Medical

Early Results against YAP Fusion-Driven Malignancies Suggest Early Promise for Small Chemical Inhibitors

Early Results against YAP Fusion-Driven Malignancies Suggest Early Promise for Small Chemical Inhibitors

Researchers at Cincinnati Children’s’ Brain Tumor Center found an unexpected finding while researching a rare but lethal type of brain tumor that may help treat numerous other cancer types that have a YAP fusion protein as a common influencing element.

The findings, published Feb. 2, 2023, in Nature Cell Biology, come from a team led by co-first authors Xiaohua Hu, Ph.D., and Xiaoping Wu, Ph.D., and corresponding author Qing Richard Lu, Ph.D., scientific director of the Brain Tumor Center. 15 additional co-authors from Warsaw, Poland, Shanghai, China, and Cincinnati, Cleveland, and Seattle have also contributed to the work.

The research team was examining why a fraction of kids with ependymoma (EPN), a rare cancer that develops in the brain and down the spinal column, experience disastrous consequences. About 1,100 people a year in the US are diagnosed with EPN, including about 250 children.

These tumors typically form along the spinal cord in adults, and surgery can frequently be used to remove them. Overall, the five-year survival rate for this type of cancer is nearly 84%, according to the National Cancer Institute and the American Society of Clinical Oncology.

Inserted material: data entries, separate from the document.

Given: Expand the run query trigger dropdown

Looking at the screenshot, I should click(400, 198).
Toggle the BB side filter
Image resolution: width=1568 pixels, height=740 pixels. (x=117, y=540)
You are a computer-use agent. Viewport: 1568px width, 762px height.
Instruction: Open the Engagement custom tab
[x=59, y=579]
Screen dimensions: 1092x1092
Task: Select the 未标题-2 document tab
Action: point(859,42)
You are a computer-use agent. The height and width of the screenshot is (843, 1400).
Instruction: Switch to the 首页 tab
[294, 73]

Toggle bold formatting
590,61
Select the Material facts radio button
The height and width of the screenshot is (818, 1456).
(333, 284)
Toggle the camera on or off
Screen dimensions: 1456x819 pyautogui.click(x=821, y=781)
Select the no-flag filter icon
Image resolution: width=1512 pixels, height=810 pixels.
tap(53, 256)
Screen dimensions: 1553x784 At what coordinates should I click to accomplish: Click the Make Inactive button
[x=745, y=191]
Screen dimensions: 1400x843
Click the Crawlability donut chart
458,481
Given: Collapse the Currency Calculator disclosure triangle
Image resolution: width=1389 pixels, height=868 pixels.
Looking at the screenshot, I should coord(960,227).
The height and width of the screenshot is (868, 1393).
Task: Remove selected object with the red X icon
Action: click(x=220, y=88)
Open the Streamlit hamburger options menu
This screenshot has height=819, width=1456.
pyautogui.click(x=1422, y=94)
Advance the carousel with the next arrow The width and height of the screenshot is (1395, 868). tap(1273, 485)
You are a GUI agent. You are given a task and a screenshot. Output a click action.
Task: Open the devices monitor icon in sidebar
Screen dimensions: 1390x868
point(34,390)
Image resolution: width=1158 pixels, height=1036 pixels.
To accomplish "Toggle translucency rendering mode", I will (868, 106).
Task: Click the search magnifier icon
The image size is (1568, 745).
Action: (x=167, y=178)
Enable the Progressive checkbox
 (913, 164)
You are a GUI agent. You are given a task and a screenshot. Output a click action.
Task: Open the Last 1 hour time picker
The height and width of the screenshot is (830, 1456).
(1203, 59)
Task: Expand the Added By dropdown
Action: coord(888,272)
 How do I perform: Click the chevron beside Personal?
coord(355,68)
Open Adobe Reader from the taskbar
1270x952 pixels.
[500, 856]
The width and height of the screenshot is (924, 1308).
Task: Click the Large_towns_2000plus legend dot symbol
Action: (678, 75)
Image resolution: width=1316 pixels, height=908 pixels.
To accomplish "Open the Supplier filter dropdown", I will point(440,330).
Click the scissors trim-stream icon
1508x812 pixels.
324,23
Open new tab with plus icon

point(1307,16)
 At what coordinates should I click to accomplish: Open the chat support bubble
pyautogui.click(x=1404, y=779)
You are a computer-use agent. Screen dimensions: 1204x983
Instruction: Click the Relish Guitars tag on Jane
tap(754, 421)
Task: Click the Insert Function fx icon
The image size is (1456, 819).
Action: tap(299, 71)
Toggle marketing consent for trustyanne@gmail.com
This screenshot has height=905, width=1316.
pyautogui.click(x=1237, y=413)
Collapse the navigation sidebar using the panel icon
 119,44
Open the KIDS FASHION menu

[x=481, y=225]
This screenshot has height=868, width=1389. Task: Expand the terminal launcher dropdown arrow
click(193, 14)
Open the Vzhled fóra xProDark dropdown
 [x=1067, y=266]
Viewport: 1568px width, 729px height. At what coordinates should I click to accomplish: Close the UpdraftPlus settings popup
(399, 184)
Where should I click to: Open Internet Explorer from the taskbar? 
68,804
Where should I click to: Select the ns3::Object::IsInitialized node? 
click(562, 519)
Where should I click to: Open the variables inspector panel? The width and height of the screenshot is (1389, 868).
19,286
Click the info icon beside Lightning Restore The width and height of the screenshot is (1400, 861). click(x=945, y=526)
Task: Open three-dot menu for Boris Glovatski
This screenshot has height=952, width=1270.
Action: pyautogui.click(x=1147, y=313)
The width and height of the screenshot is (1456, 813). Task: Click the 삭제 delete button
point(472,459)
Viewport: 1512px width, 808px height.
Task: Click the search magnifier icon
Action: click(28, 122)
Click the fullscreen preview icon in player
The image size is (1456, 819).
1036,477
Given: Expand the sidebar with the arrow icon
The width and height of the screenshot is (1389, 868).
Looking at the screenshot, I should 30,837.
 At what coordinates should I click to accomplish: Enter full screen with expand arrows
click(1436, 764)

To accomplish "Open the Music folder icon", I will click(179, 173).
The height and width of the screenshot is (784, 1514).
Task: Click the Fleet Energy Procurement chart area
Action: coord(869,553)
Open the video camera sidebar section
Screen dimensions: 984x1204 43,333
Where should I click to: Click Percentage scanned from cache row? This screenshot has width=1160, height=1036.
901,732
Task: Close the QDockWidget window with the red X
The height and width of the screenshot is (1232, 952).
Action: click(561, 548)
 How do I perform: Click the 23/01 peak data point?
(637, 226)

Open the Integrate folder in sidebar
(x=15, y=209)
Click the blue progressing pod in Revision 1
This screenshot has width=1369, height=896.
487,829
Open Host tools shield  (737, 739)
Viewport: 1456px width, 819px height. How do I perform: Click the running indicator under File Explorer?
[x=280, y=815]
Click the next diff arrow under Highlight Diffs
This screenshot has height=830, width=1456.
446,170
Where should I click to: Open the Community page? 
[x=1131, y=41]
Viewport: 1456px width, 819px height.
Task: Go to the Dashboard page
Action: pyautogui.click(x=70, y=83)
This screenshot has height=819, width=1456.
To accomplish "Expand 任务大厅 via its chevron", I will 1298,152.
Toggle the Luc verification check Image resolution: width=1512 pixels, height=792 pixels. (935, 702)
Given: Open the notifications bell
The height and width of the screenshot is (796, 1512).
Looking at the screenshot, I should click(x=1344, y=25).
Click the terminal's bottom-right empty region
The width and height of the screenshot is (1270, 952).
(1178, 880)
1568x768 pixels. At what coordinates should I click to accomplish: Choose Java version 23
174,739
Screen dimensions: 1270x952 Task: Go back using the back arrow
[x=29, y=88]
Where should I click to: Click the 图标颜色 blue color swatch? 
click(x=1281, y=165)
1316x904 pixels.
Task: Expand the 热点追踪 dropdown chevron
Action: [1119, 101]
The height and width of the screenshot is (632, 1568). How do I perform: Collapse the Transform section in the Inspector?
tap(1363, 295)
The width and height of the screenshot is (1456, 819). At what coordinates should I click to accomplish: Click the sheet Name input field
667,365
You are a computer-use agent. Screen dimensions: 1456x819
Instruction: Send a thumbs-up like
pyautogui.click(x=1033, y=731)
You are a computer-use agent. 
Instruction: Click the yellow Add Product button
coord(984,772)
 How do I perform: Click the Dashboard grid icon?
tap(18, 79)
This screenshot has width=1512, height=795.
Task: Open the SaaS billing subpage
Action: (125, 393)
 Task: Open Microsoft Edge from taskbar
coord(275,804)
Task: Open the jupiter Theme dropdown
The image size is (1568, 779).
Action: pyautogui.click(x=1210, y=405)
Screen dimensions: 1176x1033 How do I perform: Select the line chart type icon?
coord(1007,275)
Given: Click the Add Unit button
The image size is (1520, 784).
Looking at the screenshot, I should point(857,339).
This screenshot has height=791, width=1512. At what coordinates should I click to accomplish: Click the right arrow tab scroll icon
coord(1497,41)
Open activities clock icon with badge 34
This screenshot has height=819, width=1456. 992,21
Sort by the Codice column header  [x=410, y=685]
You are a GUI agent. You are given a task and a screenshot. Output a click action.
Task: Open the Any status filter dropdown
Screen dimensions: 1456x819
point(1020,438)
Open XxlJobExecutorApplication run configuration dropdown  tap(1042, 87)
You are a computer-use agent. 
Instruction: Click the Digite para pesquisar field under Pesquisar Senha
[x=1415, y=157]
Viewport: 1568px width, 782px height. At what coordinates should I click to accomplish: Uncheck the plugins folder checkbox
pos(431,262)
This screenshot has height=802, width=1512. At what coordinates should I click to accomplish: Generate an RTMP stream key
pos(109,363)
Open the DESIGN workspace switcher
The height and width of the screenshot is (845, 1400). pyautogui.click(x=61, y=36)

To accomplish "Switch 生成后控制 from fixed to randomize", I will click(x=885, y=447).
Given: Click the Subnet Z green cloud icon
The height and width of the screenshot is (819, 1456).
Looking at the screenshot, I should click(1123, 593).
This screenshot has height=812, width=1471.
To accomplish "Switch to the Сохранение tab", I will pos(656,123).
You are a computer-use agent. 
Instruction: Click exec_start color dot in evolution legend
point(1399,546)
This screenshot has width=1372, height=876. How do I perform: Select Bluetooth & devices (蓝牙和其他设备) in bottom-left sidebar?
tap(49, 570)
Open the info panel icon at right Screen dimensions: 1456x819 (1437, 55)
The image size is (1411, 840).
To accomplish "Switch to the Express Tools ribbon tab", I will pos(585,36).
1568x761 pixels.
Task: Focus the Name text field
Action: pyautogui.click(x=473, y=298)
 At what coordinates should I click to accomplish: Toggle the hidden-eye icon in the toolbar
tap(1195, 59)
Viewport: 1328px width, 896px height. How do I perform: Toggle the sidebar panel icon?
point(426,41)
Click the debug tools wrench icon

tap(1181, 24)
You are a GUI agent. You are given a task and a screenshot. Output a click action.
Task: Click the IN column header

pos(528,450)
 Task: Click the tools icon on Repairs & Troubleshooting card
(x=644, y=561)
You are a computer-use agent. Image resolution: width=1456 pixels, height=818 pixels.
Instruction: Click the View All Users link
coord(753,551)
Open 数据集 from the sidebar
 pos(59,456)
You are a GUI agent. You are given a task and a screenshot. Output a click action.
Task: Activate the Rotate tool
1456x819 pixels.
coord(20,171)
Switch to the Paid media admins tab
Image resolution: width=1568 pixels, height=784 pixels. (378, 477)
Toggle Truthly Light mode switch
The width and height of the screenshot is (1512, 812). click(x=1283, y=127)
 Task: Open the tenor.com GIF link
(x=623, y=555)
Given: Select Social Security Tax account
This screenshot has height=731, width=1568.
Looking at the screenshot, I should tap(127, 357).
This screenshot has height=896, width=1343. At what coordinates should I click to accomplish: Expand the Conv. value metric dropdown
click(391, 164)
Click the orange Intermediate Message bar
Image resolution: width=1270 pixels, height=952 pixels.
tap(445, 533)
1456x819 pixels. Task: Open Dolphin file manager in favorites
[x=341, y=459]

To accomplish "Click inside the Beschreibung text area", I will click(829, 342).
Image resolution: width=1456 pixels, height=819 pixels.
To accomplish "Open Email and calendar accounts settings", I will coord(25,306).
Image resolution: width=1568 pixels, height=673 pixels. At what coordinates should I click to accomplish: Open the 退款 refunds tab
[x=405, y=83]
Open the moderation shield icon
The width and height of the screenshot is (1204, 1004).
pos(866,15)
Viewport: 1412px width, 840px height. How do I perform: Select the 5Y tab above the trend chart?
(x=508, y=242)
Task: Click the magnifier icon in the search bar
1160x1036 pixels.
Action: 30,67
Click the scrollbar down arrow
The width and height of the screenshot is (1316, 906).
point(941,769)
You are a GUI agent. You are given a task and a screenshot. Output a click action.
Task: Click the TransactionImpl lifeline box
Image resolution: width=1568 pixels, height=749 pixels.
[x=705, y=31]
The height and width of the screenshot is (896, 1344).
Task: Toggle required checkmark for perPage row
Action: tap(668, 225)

However, children with EPN are more likely to develop tumors in the brain. Even though surgically treatable tumors have great survival rates, roughly one-third of children with EPN still develop relapses in spite of receiving chemotherapy, radiation, and surgery. For these children, relapse is nearly always fatal.

The exact causes of EPN tumors are not fully understood. However, children with inherited genetic conditions including Turcot syndrome and neurofibromatosis type 2 (NF2) have an increased risk of developing this form of cancer.

Our findings suggest that targeting biomolecular condensates may eventually prove beneficial for treating relapsed EPN. But first, more research is needed to build upon these findings.

Qing Richard Lu

New data about YAP fusion proteins opens doors

The development of YAP fusion proteins has previously been shown to play a significant role in the growth of a group of EPN cancers. By itself the gene YAP1 produces a protein that blocks the tumor suppressing power of another gene called HIPPO.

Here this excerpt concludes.